Отрицая все, что не служит удовлетворению человека, Писарев объявляет войну философии и искусству, полагая то и другое абсурдом, а также лживой морали, религии и даже обычаям и вежливости. Он выстраивает теорию интеллектуального терроризма, заставляющую вспомнить наших сюрреалистов. Провокация возведена в ранг учения, представление о глубине которого дает Раскольников. Апофеозом этого дивного порыва становится вопрос, которым задается Писарев, без тени улыбки вопрошая, можно ли убить собственную мать. И отвечает: «Почему бы и нет, если я этого хочу и это мне полезно?»

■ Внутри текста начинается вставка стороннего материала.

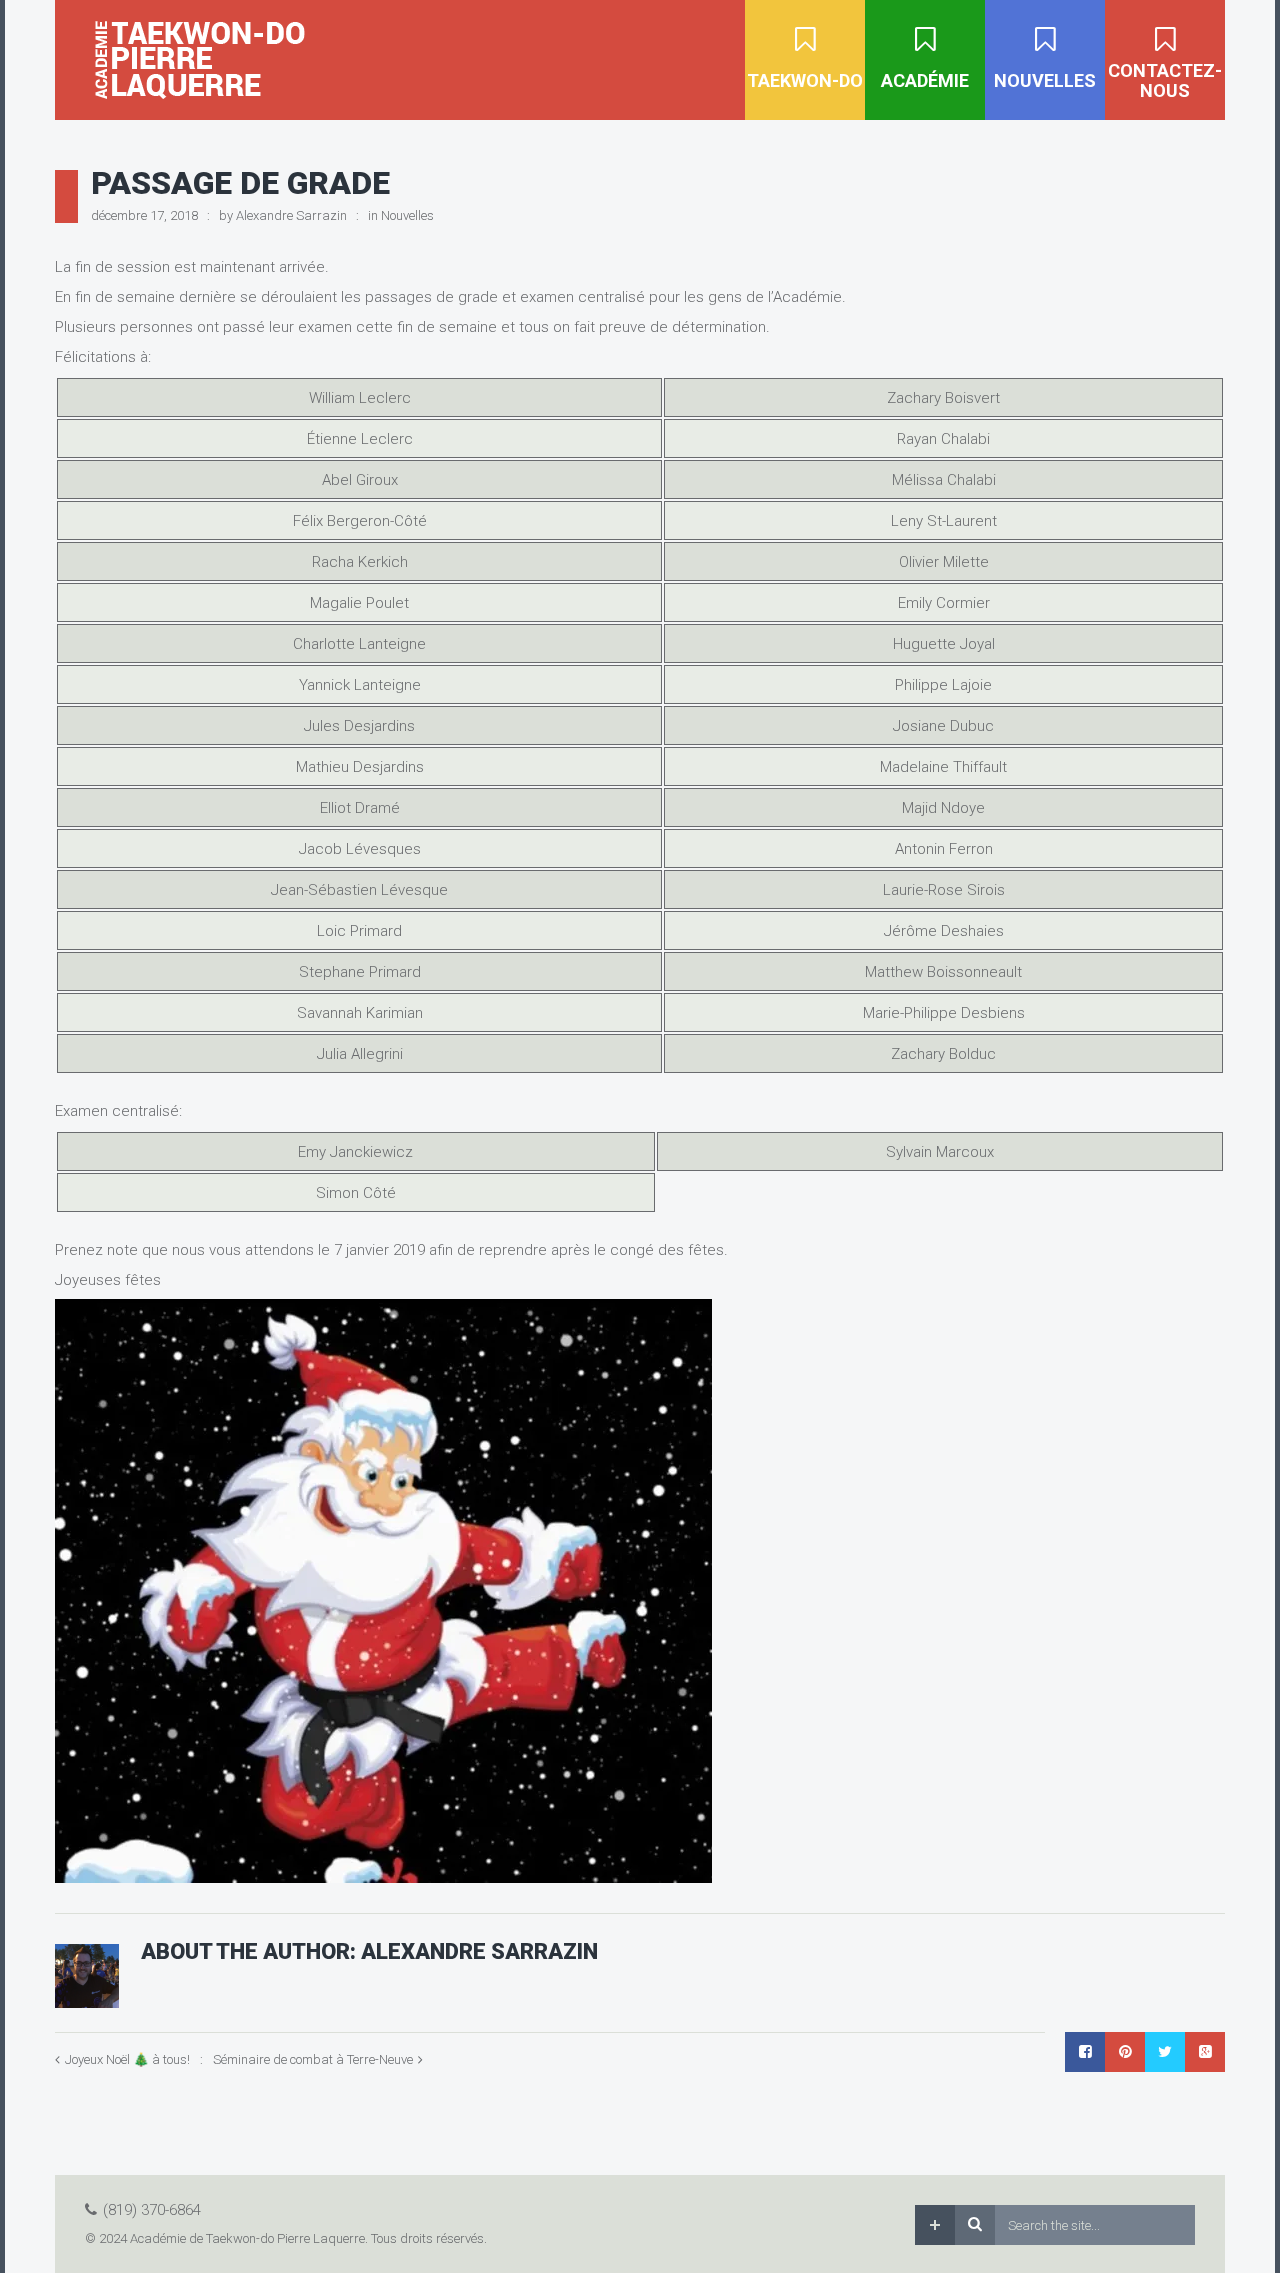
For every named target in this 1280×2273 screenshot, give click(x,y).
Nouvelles (407, 215)
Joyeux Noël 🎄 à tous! (127, 2059)
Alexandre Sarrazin (291, 215)
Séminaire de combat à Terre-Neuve (313, 2059)
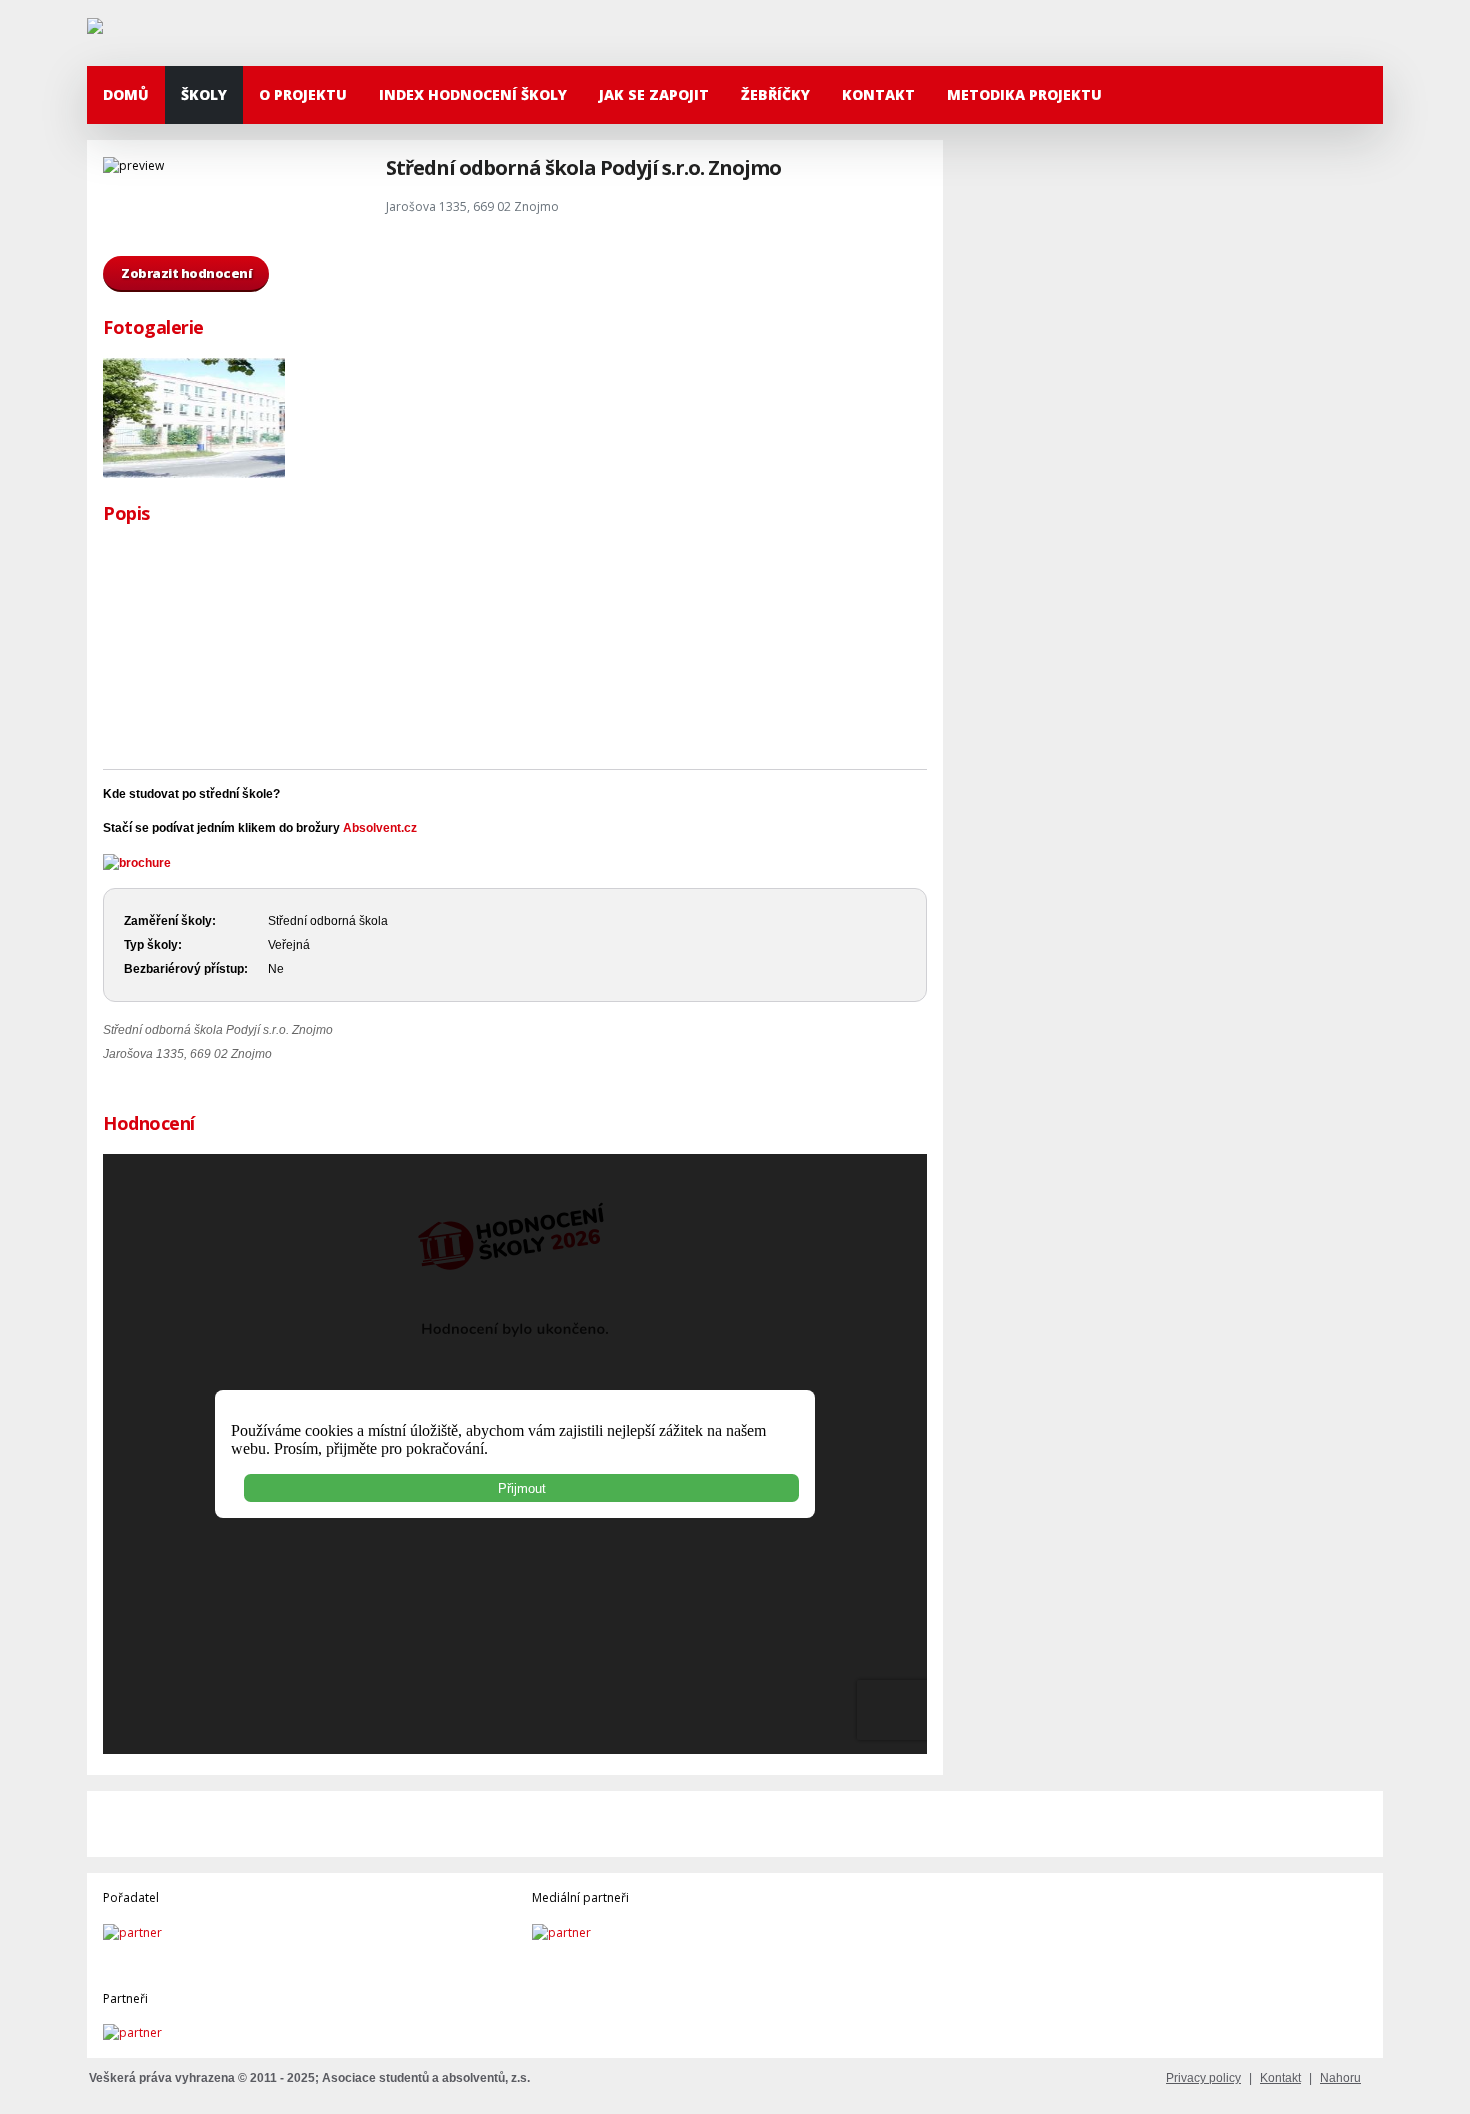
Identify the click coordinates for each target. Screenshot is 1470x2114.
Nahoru (1340, 2078)
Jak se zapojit (654, 94)
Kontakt (878, 94)
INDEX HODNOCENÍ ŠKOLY (473, 94)
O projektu (303, 94)
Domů (126, 94)
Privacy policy (1203, 2078)
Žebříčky (775, 94)
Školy (204, 94)
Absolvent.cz (380, 828)
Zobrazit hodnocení (186, 273)
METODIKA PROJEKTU (1024, 94)
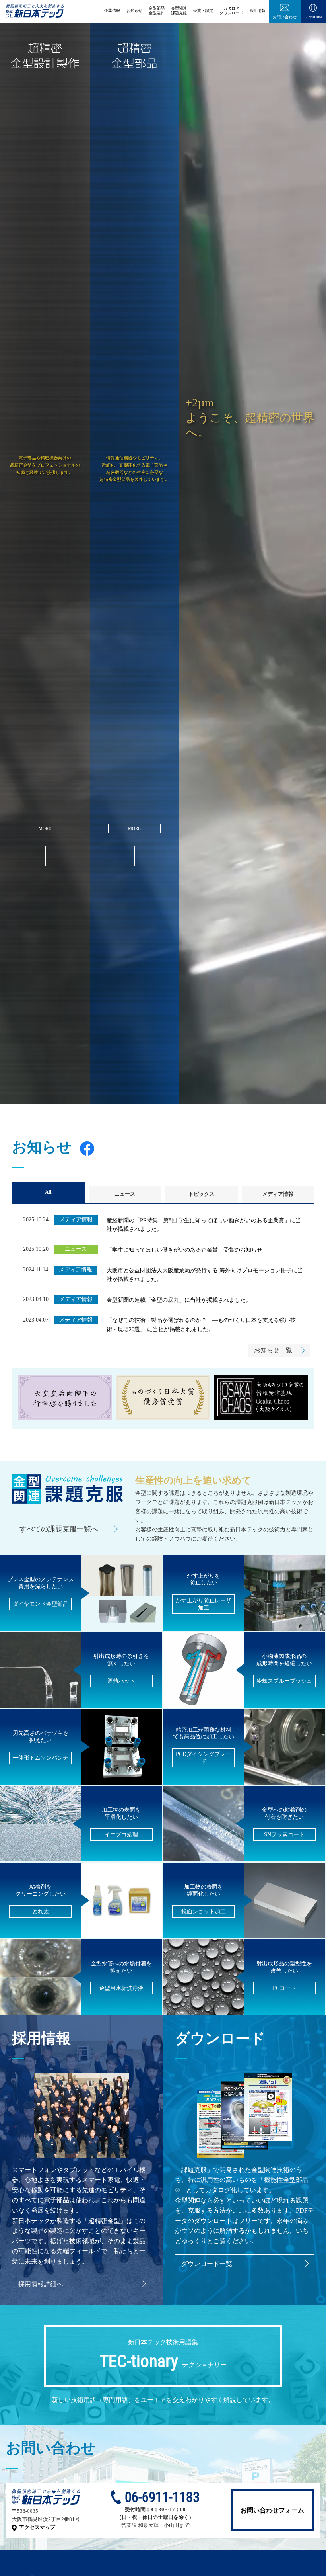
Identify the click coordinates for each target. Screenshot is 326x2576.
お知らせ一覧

С учетом сказанного остается лишь удивляться, почему нигилисты не отдавались целиком тому, чтобы сколотить состояние или получить высокий чин, почему они с присущим им цинизмом не хватали все, что плохо лежит. Правда, в любом обществе на высоких должностях хватает нигилистов. Но они не превращают свой цинизм в учение, а предпочитают при всяком удобном случае громогласно воздать должное добродетели — без последствий для себя. Нигилисты, о которых мы говорим, противоречили сами себе: бросая вызов обществу, они тем самым утверждали некую ценность. Они называли себя материалистами и считали своей настольной книгой «Силу и материю» Бюхнера. Но один из них признавался: «Ради Молешотта и Дарвина мы готовы пойти на виселицу или на плаху», то есть ставили идею гораздо выше материи. Их учение напоминало религию, причем религию фанатичную. Ламарк в глазах Писарева был предателем потому, что правота оказалась на стороне Дарвина. Если кто-нибудь в их кружке принимался рассуждать о бессмертии души, его изгоняли. Поэтому Владимир Вейдле
[57] совершенно справедливо определяет нигилизм как рационалистический обскурантизм. Разум у нигилистов поразительным образом соединялся с предрассудками веры; выбор в пользу псевдонаучного способа рассуждения — это далеко не самое меньшее противоречие этих индивидуалистов. Они отрицали все, за исключением наиболее спорных ценностей, разделяемых каким-нибудь месье Омэ.